Billy Sunday Clark
Billy Sunday Clark, age 82 years, of Little Rock, who had a long and distinguished career as a principal in one of Arkansas' most prestigious law firms, Friday, Eldridge and Clark, died Wednesday, March 3, 2004, at his home. Born in Guntersville, Alabama. He grew up in Dallas, Texas and graduated from Virginia Military Institute in 1943, where he was valedictorian of his class. He was named to the Associated Press All American Football Team in 1943. Upon graduating from VMI he was commissioned a 2nd Lieutenant in Field Artillery of the United States Army, serving in World War II in India and Japan. After the war he entered the University of Arkansas Law School and graduated in 1950. He opened a law office in Searcy and during his first year of practice he was called back into the military service in the Korean War. At the conclusion of the war in 1953 he joined the Little Rock law firm of Mehaffey, Smith and Williams, which evolved into Friday, Eldridge, and Clark. He started his practice as a defense trial lawyer representing numerous companies in Arkansas and around the country. He later specialized in labor law and established a national reputation as an expert in that field. He was a member of the Arkansas and American Bar associations. He played a major role in the development of the textbook Developing Labor Law, presently in its third edition and still considered an essential reference for labor laws today. In 1985 the University of Arkansas School of Law named him an "Outstanding Alumnus".

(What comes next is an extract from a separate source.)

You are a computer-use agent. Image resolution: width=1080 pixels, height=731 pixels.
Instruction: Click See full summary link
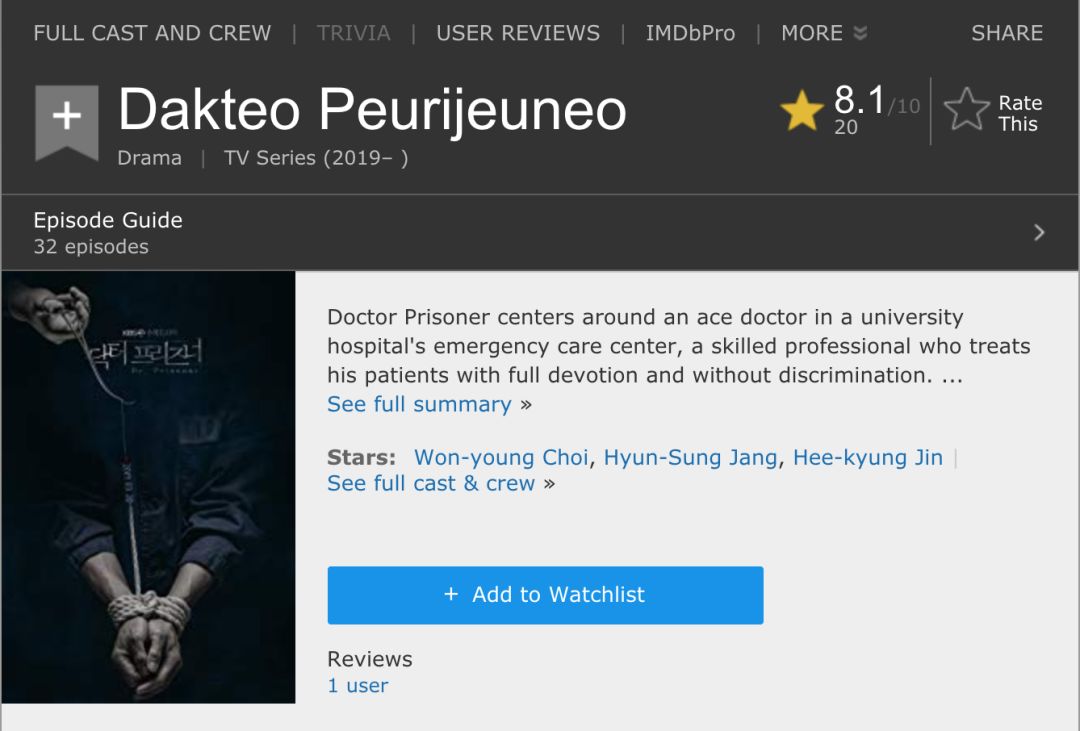tap(419, 404)
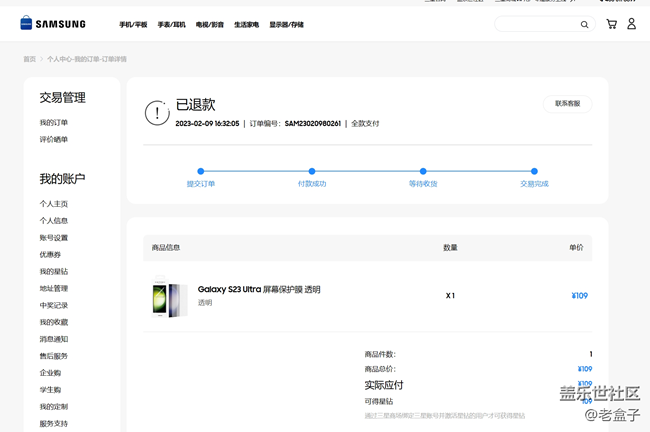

Active in numerous civic affairs, he was a past president of the Downtown Kiwanis Club and served on the Board of Directors of the State Chamber of Commerce. He was President of Pleasant Valley Country Club, member of Kappa Alpha Fraternity, served as Chairman of the Pathfinder Parent Advisory Board, and a member of the Foundation. He was also a Pillar of St. Paul United Methodist Church. He was named for an evangelist of the early 1900s who was famous for a thunderous delivery from the pulpit. Billy Sunday Clark was by contrast a more subtle speaker except when on stage, where he was "on". Known for his precise portrayal of Governor Orval E. Faubus in the Pulaski County Bar Association's Gridiron Show, he used the role to let loose his acting, singing and oratorical talent. It became his trademark role and even Faubus himself called Clark, "Governor". "He was a real ham. He could have been an actor," Gridiron pianist Betty Fowler said. Another of Clark's passions was quail hunting with his best friend and partner, the late Hershel Friday. He was a devout reader of English poetry and a fan of the work of Rudyard Kipling. He was always ready with a joke or story.
Survivors include his wife of 60 years, Nita Williams Clark of Little Rock, one son Andrew Clark and wife Mindy of Little Rock, daughters, Pamela Banks of Fayetteville and Beth Bowie and husband Mike of Roland, one sister Kathleen Whiteman of Little Rock, six grandchildren, three great-grandchildren and numerous nieces and nephews.
There will be a visitation Friday from 5 to 7pm at the Ruebel Funeral Home. A private graveside ceremony will follow the next day officiated by Reverend John Fleming. Arrangements are under the direction of Ruebel Funeral Home.
In lieu of flowers the family requests memorials be made to St. Paul's United Methodist Church of Little Rock, The Hope Lodge of Little Rock, St. Jude's Children's Hospital of Memphis, Tennessee, or Arkansas Hospice.